LONDON, Aug. 8, 2017 /PRNewswire/ -- VTTI Energy Partners LP ("VTTI" or the "Partnership") (NYSE: VTTI) today reported its preliminary financial results for the second quarter ended June 30, 2017.
Highlights
- Generated operating income and net income of $33.4 million and $28.4 million, respectively, for the second quarter of 2017, compared to operating income and net income of $30.1 million and $17.2 million, respectively, for the second quarter of 2016.
- Declared a cash distribution to unitholders of $0.3360 per unit with respect to the second quarter of 2017, unchanged from the prior quarter and equivalent to $1.3440 per unit on an annualized basis. The implied distribution coverage ratio for the quarter was 0.94x.
Financial and Operating Results Overview
The financial performance of VTTI for the second quarter ended June 30, 2017 exceeded the performance of the Partnership during the comparative period in 2016.
Mr. Rob Nijst, Chief Executive Officer of VTTI, commented: "VTTI had a strong financial and operating performance in the quarter with improved storage rates and ancillary revenues delivering a rise in operating income, despite a less favorable market backdrop. The Partnership generated $28.4 million of net income and $52.3 million of Adjusted EBITDA for the quarter, although the distributable cash flow and coverage ratio were negatively impacted by a material uplift in cash tax".
Total operating income for the second quarter ended June 30, 2017, was $33.4 million while net income was $28.4 million compared to total operating income of $30.1 million and net income of $17.2 million for the second quarter of 2016. Adjusted EBITDA(1) for the second quarter ended June 30, 2017, was $52.3 million, compared to $47.4 million for the second quarter of 2016. The Partnership generated $15.1 million of distributable cash flow(1) for the second quarter ended June 30, 2017, compared to distributable cash flow of $12.6 million for the second quarter of 2016.

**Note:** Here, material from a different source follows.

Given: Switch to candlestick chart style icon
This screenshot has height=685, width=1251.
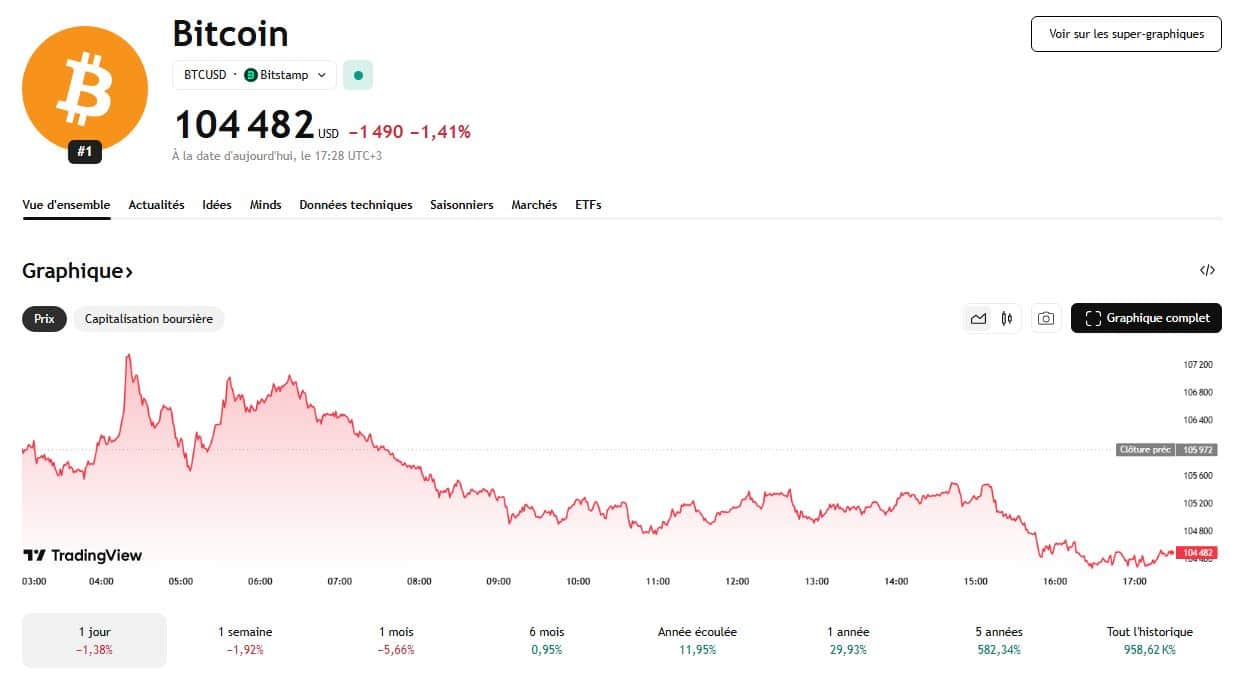Looking at the screenshot, I should click(x=1006, y=318).
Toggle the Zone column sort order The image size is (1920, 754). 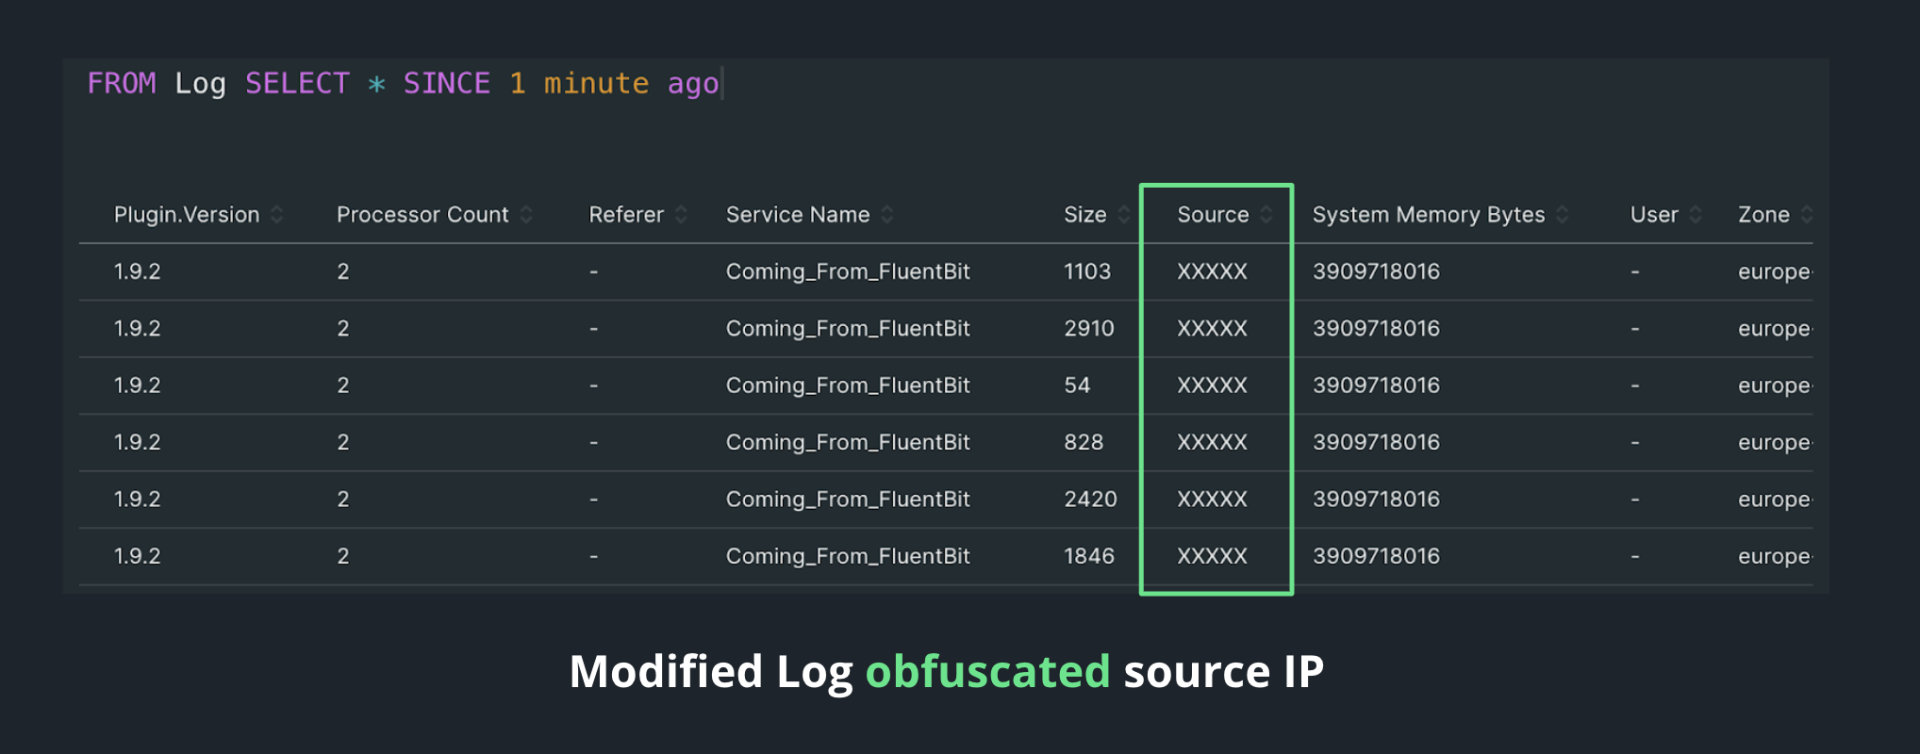[x=1806, y=214]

(1) Adjusted EBITDA and distributable cash flow are non-GAAP financial measures. See Appendix A for a reconciliation to the most directly comparable U.S. GAAP financial measure.
Cash Distribution
On July 25, 2017, the Board declared a quarterly cash distribution of $0.3360 per unit with respect to the second quarter of 2017, equivalent to $1.3440 per unit on an annualized basis and in line with the quarterly cash distribution of the first quarter of 2017. The implied distribution coverage ratio was 0.94x.
The cash distribution will be paid on August 11, 2017, to unitholders of record as of the close of business on August 7, 2017.
Financing and Liquidity
As of June 30, 2017, the Partnership had cash and cash equivalents of $9.8 million and total unaffiliated debt outstanding of $576.6 million (excluding restricted cash and debt held by affiliates). As of June 30, 2017, there was an undrawn amount of approximately $217 million available under our €300 million revolving credit facility.
We believe that our current resources, including cash generated by the operations of the Partnership, are sufficient to meet the working capital requirements of our ongoing business.
Buyout Offer from VTTI B.V.
On May 8, 2017, VTTI announced that it had entered into a definitive merger agreement with VTTI B.V. pursuant to which VTTI B.V. will acquire, for cash, all of the outstanding common units of the Partnership, at a price of $19.50 per common unit (the "Merger"). Based on the recommendation of a committee composed of the three independent directors of the board of directors (the "Board") of the general partner of VTTI, the Board approved the merger agreement and recommended that the Partnership's unitholders approve the Merger.
The Merger is expected to close in the third quarter of 2017, and is subject to satisfaction of certain conditions, including the approval of the merger agreement and the transactions contemplated thereby by certain of the Partnership's unitholders. The Partnership has established a record date of July 17, 2017 and a meeting date of September 13, 2017 for a special meeting of its unitholders, which will be held at 25-27 Buckingham Palace Road, London, SW1W 0PP, United Kingdom. Partnership unitholders of record at the close of business on July 17, 2017 have received notice of the special meeting. For more information regarding the special meeting and the Board's recommendations with respect to the proposals to be voted on at the meeting, please see the proxy statement filed by the Partnership with the SEC as an exhibit to the Partnership's Schedule 13E-3 filed with the SEC on July 18, 2017.
Upon closing of the merger, the Partnership will be an indirect wholly owned subsidiary of VTTI B.V. and will cease to be a publicly traded partnership.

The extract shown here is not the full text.